Migration of PMN was determined in a standardized chemotaxis assay. CXCL16, the only described ligand of CXCR6, induced migration in the typical dose-dependent manner, with high doses being inhibitory, as is described for all chemokines. Similarly, supernatants from cultivated human pancreatic cancer cells, releasing CXCL16, induced chemotaxis. Compared with the bona fide chemoattractant C5a, chemotaxis was lower (40–60%), which is most probably due to the fact that only a minor portion of peripheral blood PMN is expressing CXCR6. Up-regulation of CXCR6 by PMA or TNFα was precluded by the fact that in vitro the pre-incubation of PMN with either TNFα or PMA abolishes the capacity to migrate [44]. As human pancreatic cancer cell lines produce high levels of soluble CXCL16 in vitro[24], and because the infiltrated PMN express CXCR6, we hypothesize that the tumour cells attract the PMN.

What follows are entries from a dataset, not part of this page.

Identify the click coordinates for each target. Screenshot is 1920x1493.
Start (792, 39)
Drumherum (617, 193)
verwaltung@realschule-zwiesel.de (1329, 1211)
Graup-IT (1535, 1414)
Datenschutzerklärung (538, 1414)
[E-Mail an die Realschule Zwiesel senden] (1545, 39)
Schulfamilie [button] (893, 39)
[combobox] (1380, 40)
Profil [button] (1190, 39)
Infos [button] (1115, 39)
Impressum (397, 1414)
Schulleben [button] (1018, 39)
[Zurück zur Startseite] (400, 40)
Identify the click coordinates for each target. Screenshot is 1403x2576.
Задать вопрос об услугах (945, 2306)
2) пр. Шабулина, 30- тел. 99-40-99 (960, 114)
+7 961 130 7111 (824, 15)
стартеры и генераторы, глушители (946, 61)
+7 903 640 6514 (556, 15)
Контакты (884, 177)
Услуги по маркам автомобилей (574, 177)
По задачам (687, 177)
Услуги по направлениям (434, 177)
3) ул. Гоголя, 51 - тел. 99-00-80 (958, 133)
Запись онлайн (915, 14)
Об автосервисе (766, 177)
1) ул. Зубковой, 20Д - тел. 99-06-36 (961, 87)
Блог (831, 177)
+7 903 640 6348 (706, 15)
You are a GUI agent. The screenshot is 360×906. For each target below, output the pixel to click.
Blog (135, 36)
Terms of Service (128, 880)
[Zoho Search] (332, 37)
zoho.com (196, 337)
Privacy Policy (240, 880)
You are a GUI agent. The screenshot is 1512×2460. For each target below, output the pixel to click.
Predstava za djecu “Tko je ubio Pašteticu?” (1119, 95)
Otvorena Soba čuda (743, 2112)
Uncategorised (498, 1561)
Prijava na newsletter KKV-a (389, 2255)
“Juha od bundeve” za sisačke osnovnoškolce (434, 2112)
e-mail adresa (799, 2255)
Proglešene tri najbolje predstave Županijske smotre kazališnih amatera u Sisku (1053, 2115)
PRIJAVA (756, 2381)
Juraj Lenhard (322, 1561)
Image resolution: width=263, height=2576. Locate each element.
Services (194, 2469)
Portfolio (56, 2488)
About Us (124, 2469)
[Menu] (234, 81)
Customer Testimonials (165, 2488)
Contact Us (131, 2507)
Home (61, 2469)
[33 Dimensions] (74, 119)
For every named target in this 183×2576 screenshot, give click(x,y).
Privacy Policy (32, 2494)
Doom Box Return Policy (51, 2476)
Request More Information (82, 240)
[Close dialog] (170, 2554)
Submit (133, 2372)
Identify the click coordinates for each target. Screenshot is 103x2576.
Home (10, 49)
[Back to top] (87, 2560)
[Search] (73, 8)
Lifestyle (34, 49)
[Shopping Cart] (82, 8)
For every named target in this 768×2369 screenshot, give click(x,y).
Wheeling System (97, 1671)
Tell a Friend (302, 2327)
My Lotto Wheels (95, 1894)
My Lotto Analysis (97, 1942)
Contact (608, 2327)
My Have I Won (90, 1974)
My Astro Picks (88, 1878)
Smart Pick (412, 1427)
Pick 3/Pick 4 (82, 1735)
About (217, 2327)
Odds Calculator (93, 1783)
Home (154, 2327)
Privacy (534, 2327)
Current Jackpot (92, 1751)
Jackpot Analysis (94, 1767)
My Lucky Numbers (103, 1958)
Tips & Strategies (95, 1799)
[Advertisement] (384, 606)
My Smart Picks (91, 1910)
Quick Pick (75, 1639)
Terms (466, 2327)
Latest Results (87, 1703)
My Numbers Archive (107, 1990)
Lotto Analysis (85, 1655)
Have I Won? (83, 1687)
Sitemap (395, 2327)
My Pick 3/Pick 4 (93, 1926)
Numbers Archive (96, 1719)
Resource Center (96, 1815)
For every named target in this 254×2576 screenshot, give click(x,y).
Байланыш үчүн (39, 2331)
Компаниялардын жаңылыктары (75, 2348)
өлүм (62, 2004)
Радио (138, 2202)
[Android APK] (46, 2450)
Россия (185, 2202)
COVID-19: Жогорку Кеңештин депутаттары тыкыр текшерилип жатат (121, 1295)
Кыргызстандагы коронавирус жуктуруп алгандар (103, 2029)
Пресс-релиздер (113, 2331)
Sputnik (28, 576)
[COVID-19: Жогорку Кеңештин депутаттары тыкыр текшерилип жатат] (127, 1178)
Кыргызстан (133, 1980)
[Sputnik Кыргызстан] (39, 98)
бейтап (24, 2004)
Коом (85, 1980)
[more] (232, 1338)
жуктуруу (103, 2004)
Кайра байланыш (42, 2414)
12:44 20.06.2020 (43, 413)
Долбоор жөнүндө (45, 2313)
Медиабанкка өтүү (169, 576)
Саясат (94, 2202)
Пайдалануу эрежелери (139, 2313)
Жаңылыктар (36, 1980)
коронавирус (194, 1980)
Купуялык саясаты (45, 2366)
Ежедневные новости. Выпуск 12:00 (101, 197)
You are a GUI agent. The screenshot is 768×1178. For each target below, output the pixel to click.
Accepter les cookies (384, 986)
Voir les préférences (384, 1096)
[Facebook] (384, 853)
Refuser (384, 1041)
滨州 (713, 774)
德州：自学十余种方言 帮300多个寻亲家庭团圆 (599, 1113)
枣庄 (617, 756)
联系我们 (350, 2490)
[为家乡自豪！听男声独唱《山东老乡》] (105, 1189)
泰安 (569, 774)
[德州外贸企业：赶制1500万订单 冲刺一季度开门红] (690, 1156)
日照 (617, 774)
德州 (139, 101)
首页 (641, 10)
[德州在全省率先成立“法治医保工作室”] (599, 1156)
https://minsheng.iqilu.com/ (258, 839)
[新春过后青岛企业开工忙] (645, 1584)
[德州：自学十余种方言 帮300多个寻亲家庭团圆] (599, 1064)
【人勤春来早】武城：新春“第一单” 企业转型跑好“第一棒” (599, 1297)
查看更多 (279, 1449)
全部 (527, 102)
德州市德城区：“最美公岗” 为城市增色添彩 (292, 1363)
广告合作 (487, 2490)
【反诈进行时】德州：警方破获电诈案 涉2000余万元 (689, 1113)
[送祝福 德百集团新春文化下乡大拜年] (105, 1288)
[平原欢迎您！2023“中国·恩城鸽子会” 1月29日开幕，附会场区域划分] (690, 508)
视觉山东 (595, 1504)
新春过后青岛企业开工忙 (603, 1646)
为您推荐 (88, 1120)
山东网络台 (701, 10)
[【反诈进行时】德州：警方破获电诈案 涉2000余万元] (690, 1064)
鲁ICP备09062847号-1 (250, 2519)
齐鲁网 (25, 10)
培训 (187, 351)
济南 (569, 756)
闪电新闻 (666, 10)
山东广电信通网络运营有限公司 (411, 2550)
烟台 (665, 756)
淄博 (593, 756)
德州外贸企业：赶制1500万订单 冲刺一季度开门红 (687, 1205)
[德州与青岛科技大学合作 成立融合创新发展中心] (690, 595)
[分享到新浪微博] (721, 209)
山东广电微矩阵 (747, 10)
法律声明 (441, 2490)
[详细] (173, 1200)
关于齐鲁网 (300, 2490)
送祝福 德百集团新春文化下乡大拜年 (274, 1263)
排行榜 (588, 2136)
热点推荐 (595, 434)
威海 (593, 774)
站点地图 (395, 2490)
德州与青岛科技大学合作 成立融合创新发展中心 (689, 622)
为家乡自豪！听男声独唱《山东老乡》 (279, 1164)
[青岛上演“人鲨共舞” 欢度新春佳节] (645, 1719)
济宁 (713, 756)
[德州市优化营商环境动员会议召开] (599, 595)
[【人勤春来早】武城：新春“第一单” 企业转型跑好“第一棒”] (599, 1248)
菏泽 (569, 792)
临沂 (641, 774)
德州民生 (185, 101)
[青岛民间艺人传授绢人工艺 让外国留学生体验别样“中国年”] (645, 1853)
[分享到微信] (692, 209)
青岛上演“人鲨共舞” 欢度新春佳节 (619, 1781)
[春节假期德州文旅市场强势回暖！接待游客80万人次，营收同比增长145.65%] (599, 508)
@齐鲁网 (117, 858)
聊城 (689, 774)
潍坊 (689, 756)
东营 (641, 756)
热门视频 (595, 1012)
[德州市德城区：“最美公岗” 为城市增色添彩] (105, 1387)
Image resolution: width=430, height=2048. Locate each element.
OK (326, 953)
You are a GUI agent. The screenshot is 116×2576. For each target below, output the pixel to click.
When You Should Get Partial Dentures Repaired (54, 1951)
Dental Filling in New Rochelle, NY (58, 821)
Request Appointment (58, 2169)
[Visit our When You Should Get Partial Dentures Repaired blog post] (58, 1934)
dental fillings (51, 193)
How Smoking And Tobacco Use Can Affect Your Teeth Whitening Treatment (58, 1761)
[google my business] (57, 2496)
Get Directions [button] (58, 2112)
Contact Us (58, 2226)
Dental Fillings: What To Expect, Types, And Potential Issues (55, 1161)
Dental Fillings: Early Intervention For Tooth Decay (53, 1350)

In summary, these novel findings identify a potential crosstalk between CXC chemokines and CXC receptor expressing PMN and imply a role of this interaction in the attraction of PMN to sites of localized bacterial infections, or tumours, respectively. The function of the CXCR6-positive PMN at the site of infection or within a tumour has not yet been elucidated. The question remains of whether those attracted CXCR6 positive PMN participate in the host defence or whether they rather contribute to the destructive inflammatory processes known to be associated with persistent bacterial infections or with pancreatic tumours in particular.

Acknowledgments

We thank Thomas Giese, Institute of Immunology, University of Heidelberg, Germany, for performing the quantitative RT-PCR.

Parts of the given results have been presented as a poster during the 37th Annual Meeting of the German for Immunology, Heidelberg, Germany, 5–8 September 2007.